Methods: A systematic search of the database at ClinicalTrials.gov was conducted to identify all phase III randomized clinical trials in MCL from database inception through June 2025. Trials were included for analysis if they reported hazard ratios (HRs) for both PFS and OS. To assess the association of HRs between PFS and OS, weighted linear regression analysis was performed using sample size as the weighting factor. For noninferiority trials, reciprocal HRs were used to maintain consistency in the definitions of reference groups (standard of care) and comparator groups (experimental therapy). All HRs were log-transformed to facilitate linear modeling. The coefficient of determination (R²) was used to evaluate the strength of the association, with thresholds defined a priori: R² > 0.80 was considered a strong association, R² between 0.60 and 0.80 a moderate association, and R² < 0.60 a weak association.
Results: The initial search yielded 89 phase III trials. Of these, 15 trials comprising 18 treatment comparisons reported HRs for PFS and OS and were included in the final analysis. The included trials involved a total of 5,630 participants. Twelve of the comparisons (66.7%) were in the first-line setting and 6 (33.3%) were in the relapsed/refractory setting. Regarding phase of treatment, 5 treatment comparisons (27.8%) exclusively assessed induction therapy, 4 (22.2%) focused solely on maintenance therapy, 8 (44.4%) assessed therapies that involved both induction and maintenance phases, and 1 (5.6%) evaluated consolidation therapy alone.

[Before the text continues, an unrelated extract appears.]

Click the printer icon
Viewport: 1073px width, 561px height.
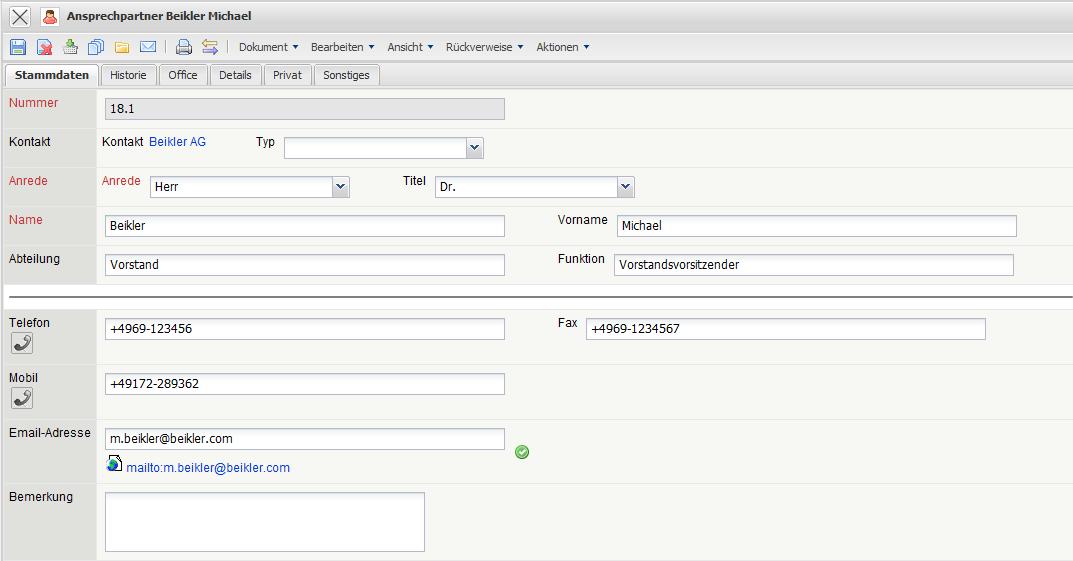coord(183,47)
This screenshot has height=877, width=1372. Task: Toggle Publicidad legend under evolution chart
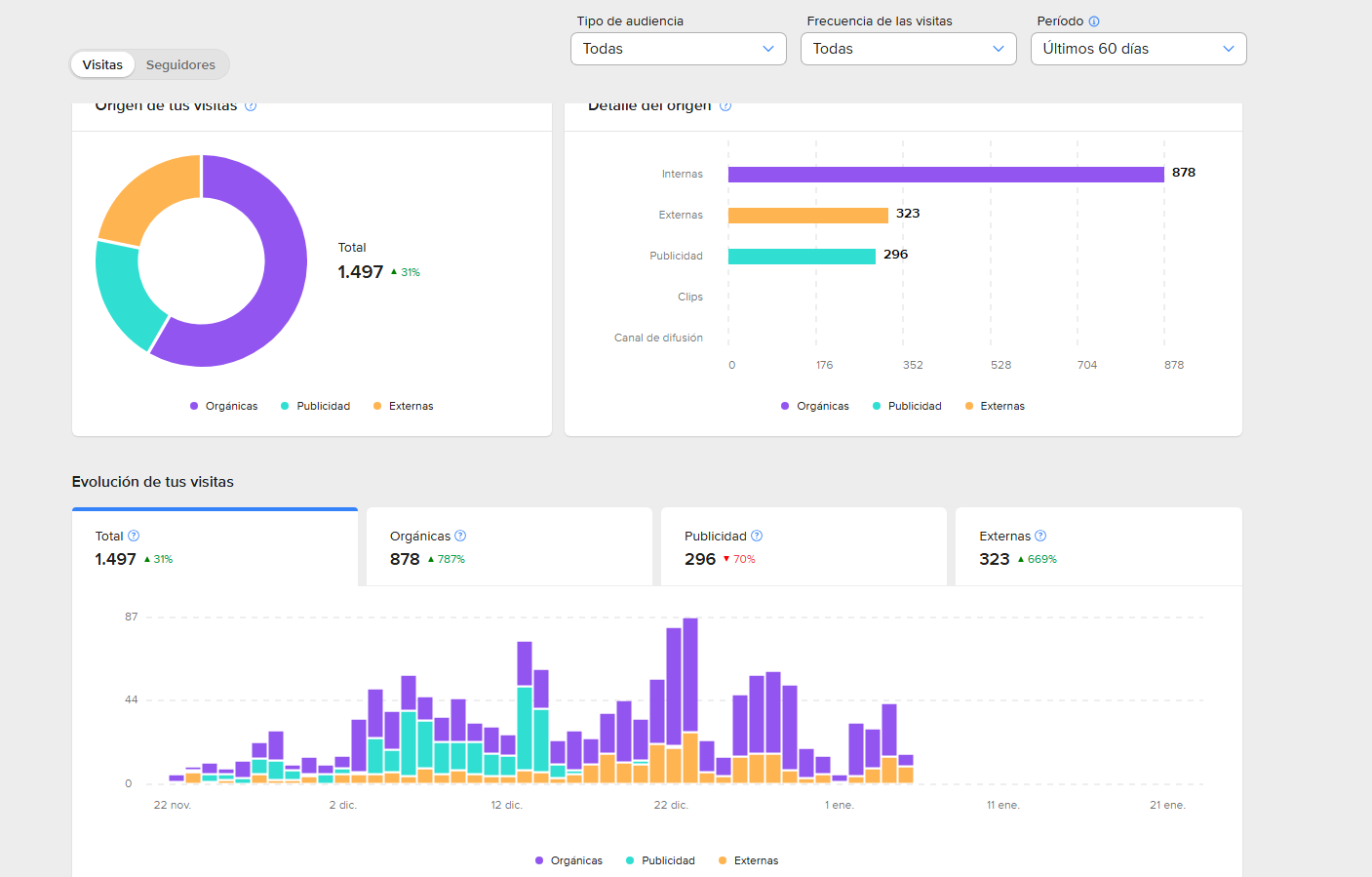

Of the 16 treatment comparisons that provided confidence intervals for both PFS and OS HRs, 7 (43.8%; 2,095 participants) demonstrated concordance in statistical significance between PFS and OS. The remaining 9 comparisons (56.3%; 2,718 participants) all showed a statistically significant benefit in PFS without an accompanying benefit in OS.
The overall weighted correlation coefficientbetween log HRs for PFS and OS was 0.87, with a corresponding R2 of 0.75 (p<0.001). This indicates that 75% of the variance in OS could be explained by changes in PFS, classifying the association between PFS and OS as moderate in strength according to predefined thresholds.
In stratified analyses, treatment comparisons in the first-line setting (R2=0.81, p<0.001) and the relapsed/refractory setting (R2=0.79, p=0.04) demonstrated a similar strength of surrogacy of PFS for OS. Comparisons evaluating therapies spanning from induction to maintenance phases of treatment showed a moderate association between PFS and OS HRs (R2=0.73, p=0.01). No significant association was observed in comparisons exclusively assessing induction therapy (R2=0.32, p=0.32) and maintenance therapy (R2=0.83, p=0.09).
Discussion: In this first surrogacy analysis of PFS in MCL, the findings suggest that PFS is a moderate surrogate for OS in MCL clinical trials. While the continued use of PFS as a surrogate endpoint appears justified, caution is warranted, especially when treatment effect sizes are modest.